BACKGROUND OF THE INVENTION
In recent years, the use of light-emitting diodes (LEDs) for various common
lighting purposes has increased, and this trend has accelerated as advances
have been
made in LEDs and in LED arrays, often referred to as "LED modules." Indeed,
lighting applications which previously had been served by fixtures using what
are
known as high-intensity discharge (HID) lamps are now beginning to be served
by
fixtures using LED-array-bearing modules. Such lighting applications include,
among
a good many others, roadway lighting, factory lighting, parking lot lighting
and
commercial building lighting.
Work continues in the field of LED module development, and also in the field
of using LED modules for various lighting fixtures in various applications. It
is the
latter field to which this invention relates.

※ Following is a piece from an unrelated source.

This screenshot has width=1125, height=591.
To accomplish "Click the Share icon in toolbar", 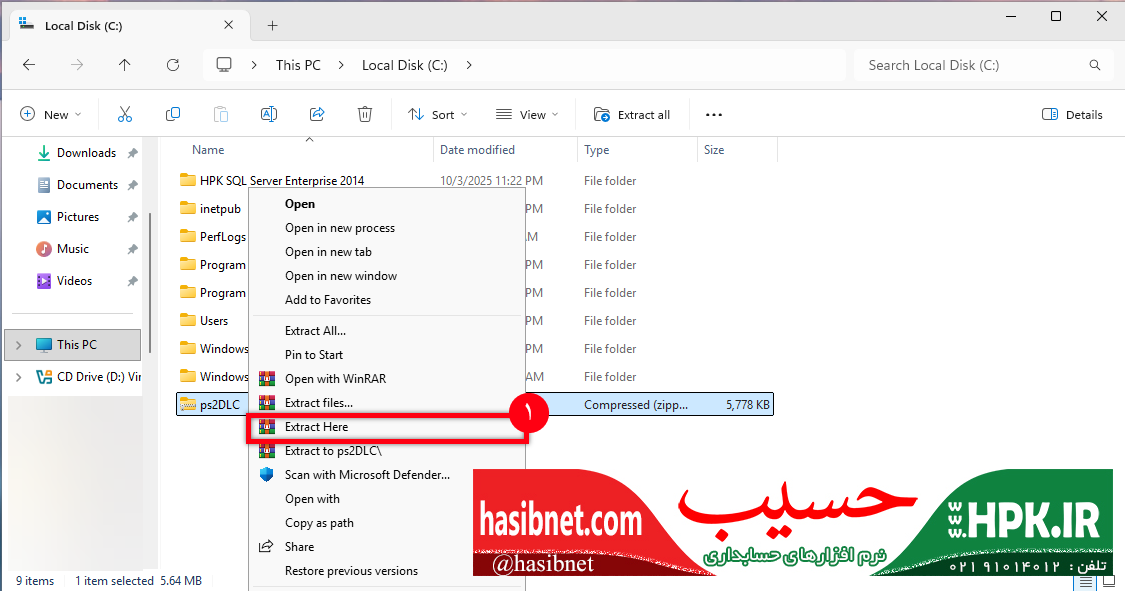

Floodlights using LED modules as light source for various applications present
particularly challenging problems in fixture development, particularly when
floodlight
mounting locations and structures will vary. Lighting-fixture adaptability is
an
important goal for LED floodlights that are often presented and mounted in
different
ways.
Heat dissipation is another problem for LED floodlights. And, the goals of
dealing with heat dissipation and protection of electronic LED drivers can
often be
conflicting, contrary goals.
Wind load is another problem for LED floodlights and floodlights that are
mounted on poles in general. Calculating wind loads is an important factor in
the
design of a wind force-resisting system for use in floodlights. This includes
the
design of fixture structural members and components against wind problems such
as
overturning and uplift actions.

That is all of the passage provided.